PROBLEM REQUIREMENTS: State how many lines below hold the word "agent". Give that number and no other text.

SOURCE MATERIAL:
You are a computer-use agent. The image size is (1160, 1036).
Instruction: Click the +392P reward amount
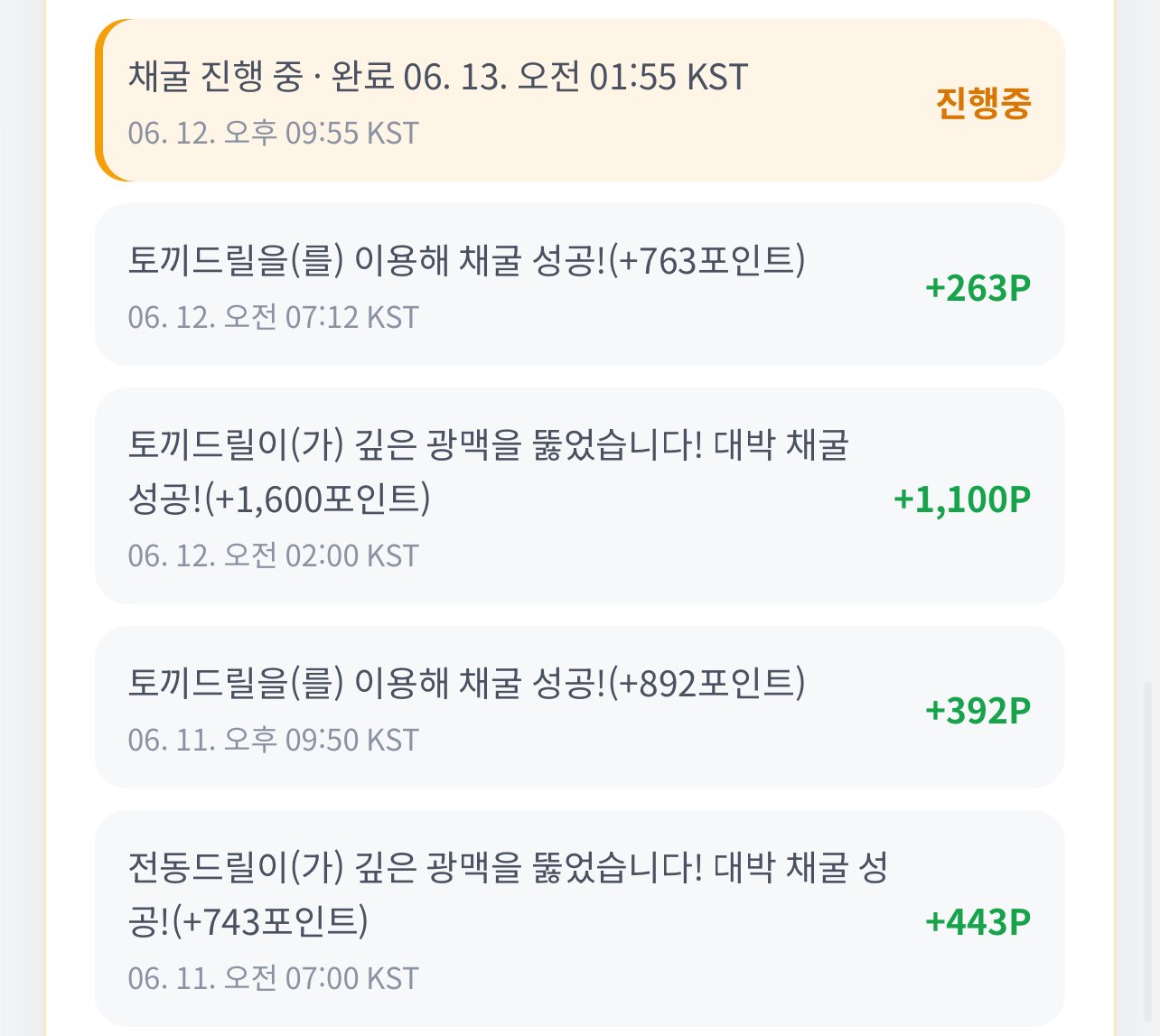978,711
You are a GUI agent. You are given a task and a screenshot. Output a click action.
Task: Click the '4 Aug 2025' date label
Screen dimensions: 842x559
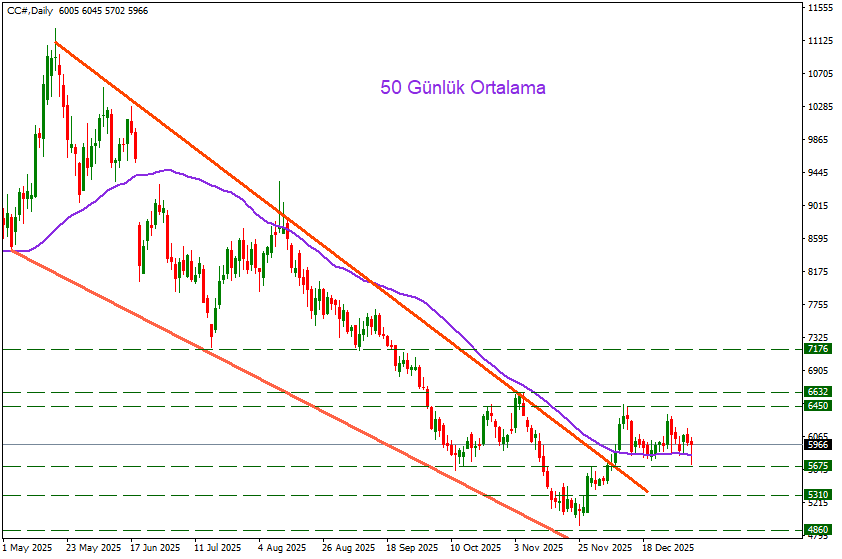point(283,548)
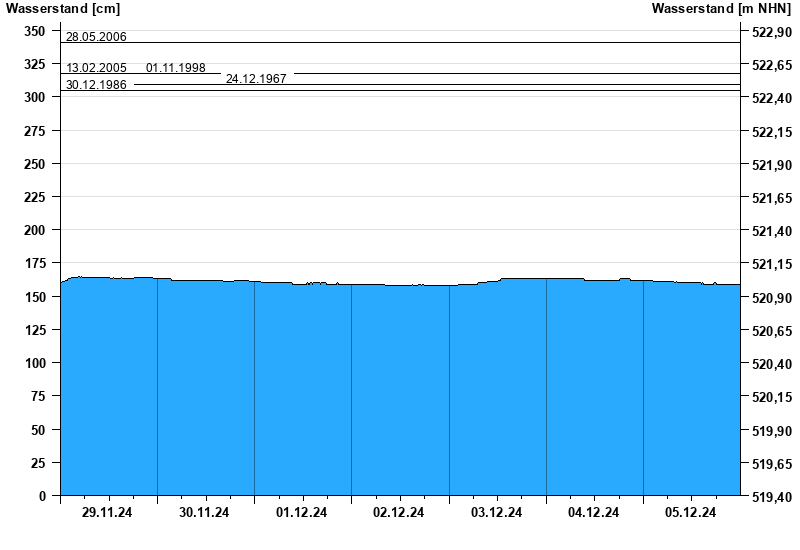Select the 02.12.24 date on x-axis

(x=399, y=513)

--

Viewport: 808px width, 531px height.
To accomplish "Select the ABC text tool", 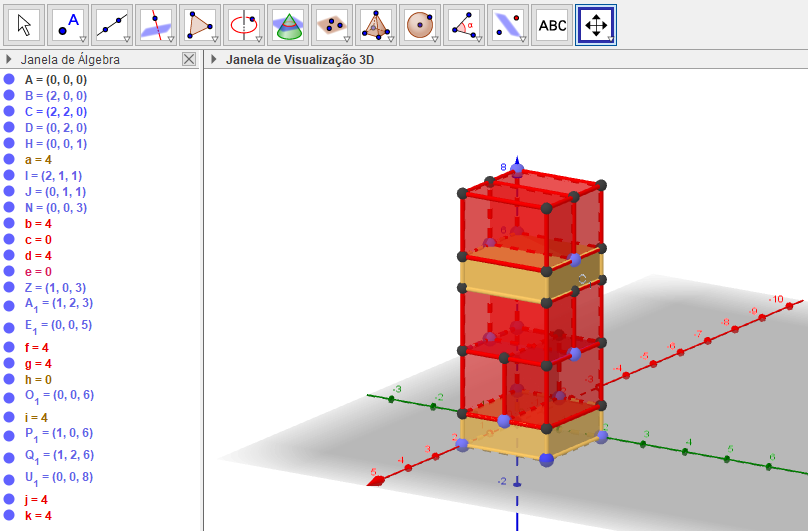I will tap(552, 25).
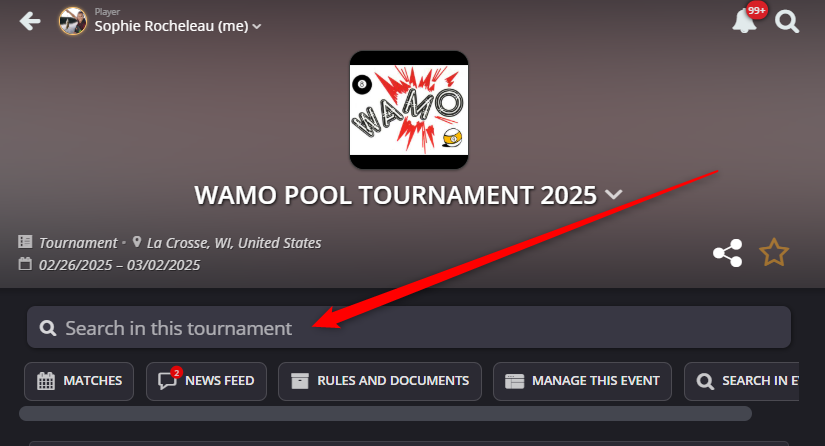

==

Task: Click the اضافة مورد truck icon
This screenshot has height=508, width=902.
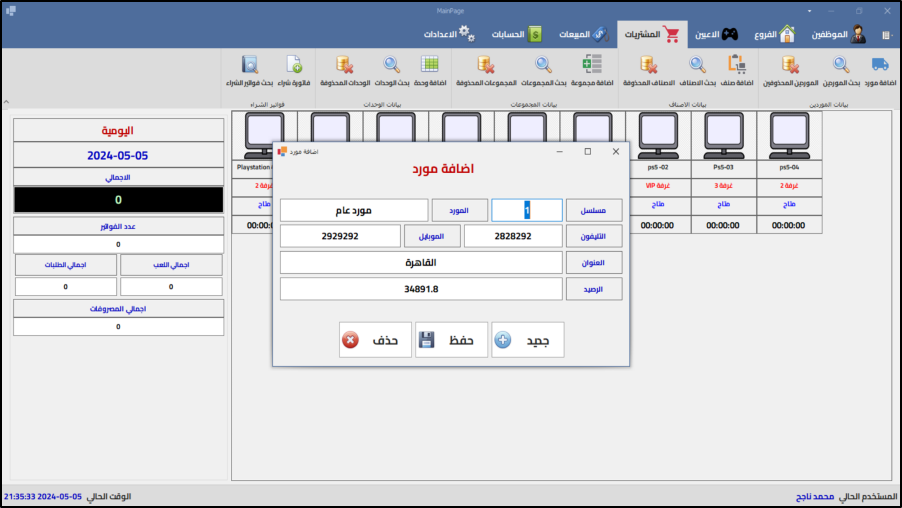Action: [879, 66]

SOLUTION TO THIS EXERCISE: 2